**Exercise details:** The lines to reproduce from the material below are those from the one containing "訪問看護 (17, 2343)" through the one containing "informativa sui cookie (1050, 652)", both included; write them out exactly and add nothing.

______

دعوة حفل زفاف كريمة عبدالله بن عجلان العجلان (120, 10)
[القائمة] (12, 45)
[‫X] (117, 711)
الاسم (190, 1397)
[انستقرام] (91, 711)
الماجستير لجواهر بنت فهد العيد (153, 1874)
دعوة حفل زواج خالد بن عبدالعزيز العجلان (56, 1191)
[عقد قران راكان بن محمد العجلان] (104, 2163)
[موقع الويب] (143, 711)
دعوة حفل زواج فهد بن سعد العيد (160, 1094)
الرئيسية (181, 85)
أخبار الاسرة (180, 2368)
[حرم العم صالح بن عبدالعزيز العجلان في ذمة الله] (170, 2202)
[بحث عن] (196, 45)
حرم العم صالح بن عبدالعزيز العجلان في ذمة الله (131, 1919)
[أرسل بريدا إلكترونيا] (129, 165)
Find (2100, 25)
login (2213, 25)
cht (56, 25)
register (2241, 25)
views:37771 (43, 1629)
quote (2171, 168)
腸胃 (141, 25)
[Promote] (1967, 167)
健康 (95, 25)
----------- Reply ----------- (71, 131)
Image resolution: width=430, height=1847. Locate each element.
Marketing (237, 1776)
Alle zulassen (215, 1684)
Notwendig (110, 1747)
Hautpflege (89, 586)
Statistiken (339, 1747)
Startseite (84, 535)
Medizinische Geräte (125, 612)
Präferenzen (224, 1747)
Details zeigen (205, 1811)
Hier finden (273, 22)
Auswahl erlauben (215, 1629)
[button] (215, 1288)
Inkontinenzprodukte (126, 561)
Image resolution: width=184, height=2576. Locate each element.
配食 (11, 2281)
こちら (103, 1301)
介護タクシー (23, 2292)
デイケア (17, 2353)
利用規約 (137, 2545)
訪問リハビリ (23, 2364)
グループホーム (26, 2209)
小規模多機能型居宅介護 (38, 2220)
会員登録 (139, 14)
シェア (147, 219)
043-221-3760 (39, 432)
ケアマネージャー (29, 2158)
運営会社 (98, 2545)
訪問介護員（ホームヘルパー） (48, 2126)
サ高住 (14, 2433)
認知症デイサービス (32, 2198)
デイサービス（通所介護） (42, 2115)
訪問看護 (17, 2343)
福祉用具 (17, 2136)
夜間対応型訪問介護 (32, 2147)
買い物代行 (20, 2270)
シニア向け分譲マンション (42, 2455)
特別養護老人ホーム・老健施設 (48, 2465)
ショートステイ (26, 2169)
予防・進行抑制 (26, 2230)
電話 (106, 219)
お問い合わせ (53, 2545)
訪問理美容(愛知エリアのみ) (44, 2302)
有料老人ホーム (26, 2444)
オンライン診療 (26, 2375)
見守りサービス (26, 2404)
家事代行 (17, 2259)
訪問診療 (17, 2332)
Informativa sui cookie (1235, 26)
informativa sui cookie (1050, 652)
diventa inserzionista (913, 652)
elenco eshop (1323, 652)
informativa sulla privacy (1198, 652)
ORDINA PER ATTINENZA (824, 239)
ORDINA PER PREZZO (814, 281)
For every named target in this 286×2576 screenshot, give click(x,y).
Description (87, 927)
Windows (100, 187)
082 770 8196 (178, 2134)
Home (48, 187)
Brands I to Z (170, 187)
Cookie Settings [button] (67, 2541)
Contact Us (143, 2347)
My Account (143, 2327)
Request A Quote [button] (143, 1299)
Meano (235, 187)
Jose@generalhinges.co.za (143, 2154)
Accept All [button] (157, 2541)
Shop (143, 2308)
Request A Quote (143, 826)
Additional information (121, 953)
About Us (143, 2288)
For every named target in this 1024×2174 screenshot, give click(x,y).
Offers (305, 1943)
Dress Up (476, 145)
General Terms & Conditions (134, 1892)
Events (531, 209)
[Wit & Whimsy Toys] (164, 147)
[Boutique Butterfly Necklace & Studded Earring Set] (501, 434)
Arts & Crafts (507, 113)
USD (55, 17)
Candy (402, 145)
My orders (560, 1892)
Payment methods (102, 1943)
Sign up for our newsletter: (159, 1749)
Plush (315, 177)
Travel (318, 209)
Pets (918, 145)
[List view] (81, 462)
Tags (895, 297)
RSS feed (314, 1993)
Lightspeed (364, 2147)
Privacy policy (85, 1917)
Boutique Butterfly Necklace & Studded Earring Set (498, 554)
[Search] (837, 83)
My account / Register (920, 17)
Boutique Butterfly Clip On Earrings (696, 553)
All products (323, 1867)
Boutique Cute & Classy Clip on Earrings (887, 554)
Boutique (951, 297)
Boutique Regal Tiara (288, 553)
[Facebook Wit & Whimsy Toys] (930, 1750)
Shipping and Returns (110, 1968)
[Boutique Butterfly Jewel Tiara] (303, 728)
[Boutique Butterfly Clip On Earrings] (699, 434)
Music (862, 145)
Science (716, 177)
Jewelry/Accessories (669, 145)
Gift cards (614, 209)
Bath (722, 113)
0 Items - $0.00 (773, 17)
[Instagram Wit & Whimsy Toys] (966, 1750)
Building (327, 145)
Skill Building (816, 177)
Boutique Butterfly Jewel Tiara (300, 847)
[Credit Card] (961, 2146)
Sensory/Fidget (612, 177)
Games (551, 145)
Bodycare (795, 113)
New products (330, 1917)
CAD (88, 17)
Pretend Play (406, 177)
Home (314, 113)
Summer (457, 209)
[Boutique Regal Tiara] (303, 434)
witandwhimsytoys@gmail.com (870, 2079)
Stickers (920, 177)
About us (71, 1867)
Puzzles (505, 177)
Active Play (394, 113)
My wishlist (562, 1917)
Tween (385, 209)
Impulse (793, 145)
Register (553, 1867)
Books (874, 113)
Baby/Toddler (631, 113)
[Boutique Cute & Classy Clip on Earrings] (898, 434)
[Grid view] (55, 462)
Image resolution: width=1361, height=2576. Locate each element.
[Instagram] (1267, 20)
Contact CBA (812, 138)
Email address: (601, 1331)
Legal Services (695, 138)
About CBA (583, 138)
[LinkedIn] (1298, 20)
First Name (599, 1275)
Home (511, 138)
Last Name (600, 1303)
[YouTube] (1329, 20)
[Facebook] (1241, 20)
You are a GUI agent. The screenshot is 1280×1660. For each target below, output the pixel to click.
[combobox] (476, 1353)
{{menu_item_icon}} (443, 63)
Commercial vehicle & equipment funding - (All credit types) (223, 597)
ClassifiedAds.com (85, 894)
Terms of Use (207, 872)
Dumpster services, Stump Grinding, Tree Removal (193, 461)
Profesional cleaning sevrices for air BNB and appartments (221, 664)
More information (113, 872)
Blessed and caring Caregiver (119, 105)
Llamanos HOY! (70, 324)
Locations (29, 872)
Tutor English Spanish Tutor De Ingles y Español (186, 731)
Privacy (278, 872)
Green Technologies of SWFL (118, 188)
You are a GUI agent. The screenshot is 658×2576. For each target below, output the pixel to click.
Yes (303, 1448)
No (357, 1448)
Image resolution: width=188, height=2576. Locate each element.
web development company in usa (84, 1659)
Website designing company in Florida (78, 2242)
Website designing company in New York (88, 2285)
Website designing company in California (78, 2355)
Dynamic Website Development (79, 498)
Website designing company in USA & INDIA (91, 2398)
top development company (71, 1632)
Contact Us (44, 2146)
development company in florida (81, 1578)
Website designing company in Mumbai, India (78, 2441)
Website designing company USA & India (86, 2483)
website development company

______

**Completed task:**
訪問看護 (17, 2343)
福祉用具 (17, 2136)
夜間対応型訪問介護 (32, 2147)
買い物代行 (20, 2270)
シニア向け分譲マンション (42, 2455)
特別養護老人ホーム・老健施設 (48, 2465)
ショートステイ (26, 2169)
予防・進行抑制 (26, 2230)
電話 (106, 219)
お問い合わせ (53, 2545)
訪問理美容(愛知エリアのみ) (44, 2302)
有料老人ホーム (26, 2444)
オンライン診療 (26, 2375)
見守りサービス (26, 2404)
家事代行 (17, 2259)
訪問診療 (17, 2332)
Informativa sui cookie (1235, 26)
informativa sui cookie (1050, 652)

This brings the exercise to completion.